Additional logistical difficulties arose due to the fact that the Jacobs site shares a street with new 13-story Oishei Children’s Hospital of Buffalo, which was being built at the same time — and was in the same stages of construction. Trucking in the super-steel columns and girders down narrow city streets to the erecting tower cranes would have been difficult even without the added construction site just a few yards away. To overcome this challenge, the team created an off-site lay-down area and accompanying logistical plan that called for the erection of the steel sequence, truck scheduling and alternate routes, including backing the steel delivery trucks into the site by driving in reverse for two or three blocks. The same was done for the large mechanical equipment that was delivered on oversize-load trucks — many of these vehicles could not make the turns and had no other way of accessing the unloading area.

Interior construction also called for creative solutions.

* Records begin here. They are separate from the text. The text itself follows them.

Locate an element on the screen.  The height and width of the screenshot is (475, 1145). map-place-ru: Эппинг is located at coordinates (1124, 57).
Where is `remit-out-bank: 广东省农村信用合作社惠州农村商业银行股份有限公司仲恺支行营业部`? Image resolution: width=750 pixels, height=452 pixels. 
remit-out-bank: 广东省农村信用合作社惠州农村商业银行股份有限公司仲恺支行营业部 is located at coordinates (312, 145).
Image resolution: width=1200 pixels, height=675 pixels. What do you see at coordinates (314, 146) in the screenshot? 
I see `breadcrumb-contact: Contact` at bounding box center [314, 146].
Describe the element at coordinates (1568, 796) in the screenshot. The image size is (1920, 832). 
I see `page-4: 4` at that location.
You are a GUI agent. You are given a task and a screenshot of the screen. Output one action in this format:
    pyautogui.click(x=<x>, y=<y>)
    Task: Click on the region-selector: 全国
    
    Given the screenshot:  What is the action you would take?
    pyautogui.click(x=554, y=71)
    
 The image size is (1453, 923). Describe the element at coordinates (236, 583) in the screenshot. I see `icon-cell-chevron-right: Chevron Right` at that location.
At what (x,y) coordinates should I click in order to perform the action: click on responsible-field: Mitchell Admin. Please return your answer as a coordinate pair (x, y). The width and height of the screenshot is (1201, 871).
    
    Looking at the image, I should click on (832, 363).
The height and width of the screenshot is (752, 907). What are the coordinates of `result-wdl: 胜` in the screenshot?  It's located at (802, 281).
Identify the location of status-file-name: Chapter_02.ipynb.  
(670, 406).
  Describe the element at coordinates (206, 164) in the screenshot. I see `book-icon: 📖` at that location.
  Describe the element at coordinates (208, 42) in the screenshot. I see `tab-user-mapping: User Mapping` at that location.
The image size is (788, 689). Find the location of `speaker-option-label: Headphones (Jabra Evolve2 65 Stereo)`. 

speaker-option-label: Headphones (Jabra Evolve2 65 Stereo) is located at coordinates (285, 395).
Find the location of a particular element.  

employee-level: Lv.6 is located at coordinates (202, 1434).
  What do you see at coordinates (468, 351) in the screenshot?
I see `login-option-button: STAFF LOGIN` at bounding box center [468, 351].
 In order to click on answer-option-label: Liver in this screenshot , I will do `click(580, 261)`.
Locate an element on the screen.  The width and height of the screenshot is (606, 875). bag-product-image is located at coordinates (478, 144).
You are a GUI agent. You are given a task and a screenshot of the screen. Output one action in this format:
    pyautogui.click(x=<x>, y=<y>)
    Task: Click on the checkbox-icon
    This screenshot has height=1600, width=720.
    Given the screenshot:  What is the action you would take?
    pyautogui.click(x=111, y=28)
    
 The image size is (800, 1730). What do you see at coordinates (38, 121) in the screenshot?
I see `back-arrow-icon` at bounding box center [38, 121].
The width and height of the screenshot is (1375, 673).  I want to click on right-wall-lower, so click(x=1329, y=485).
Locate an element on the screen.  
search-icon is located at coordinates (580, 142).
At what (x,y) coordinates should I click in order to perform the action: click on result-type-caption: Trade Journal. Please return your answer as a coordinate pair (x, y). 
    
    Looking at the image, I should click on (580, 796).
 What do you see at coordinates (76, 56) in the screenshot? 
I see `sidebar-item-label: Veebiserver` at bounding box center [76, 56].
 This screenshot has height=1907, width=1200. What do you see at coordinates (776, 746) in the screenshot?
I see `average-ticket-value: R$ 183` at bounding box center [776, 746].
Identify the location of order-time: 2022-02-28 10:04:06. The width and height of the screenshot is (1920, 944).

For example, bridging the atrium between the two “Ls” during construction was something of a challenge, so the construction team used an oversized scaffold to temporarily connect the floors between buildings.

Specialized mechanical, building and medical systems

LiRo managed the design and construction of a sophisticated MEP system to serve the building, including installing a newly built 23 kilowatt substation as part of the infrastructure work. The team also had to figure out the best way to temporarily heat such a large structure during construction that features an expansive internal courtyard. LiRo chose direct-gas fired exterior heaters and virtually pressurized the building to force the heat to all points in the building, creating temperatures that allowed finishes, sealants and adhesives to properly dry and cure.

The building features complex, specialized infrastructure such as medical gases and a reverse osmosis and deionization system. The school is equipped with lines for hot, chilled and condenser water and fuel oil system lines. There is piping for high-pressure steam/condensate, domestic and tempered water, as well as cold and hot non-potable water. Carbon dioxide, oxygen, nitrogen, as well as a medical vacuum and compressed air have been routed to each lab. In addition, there are vent, storm/overflow and reclaim and natural gas lines. The two-step RODI purification system includes a reverse-osmosis membrane that first purifies the water, followed by a de-ionizing resin that removes any residual charged compounds from the water. Fire sprinklers are installed throughout the building.

Other systems are located in the two basement levels. Six independent boilers and support equipment systems were installed for steam washing, to ensure redundancy. The basement also features other mechanical systems, as well as the master data room, RODI water-treatment room, medical gas room and compressors, a water-harvesting system that recovers condensation from coils and a water system for safety showers and eye-washing stations.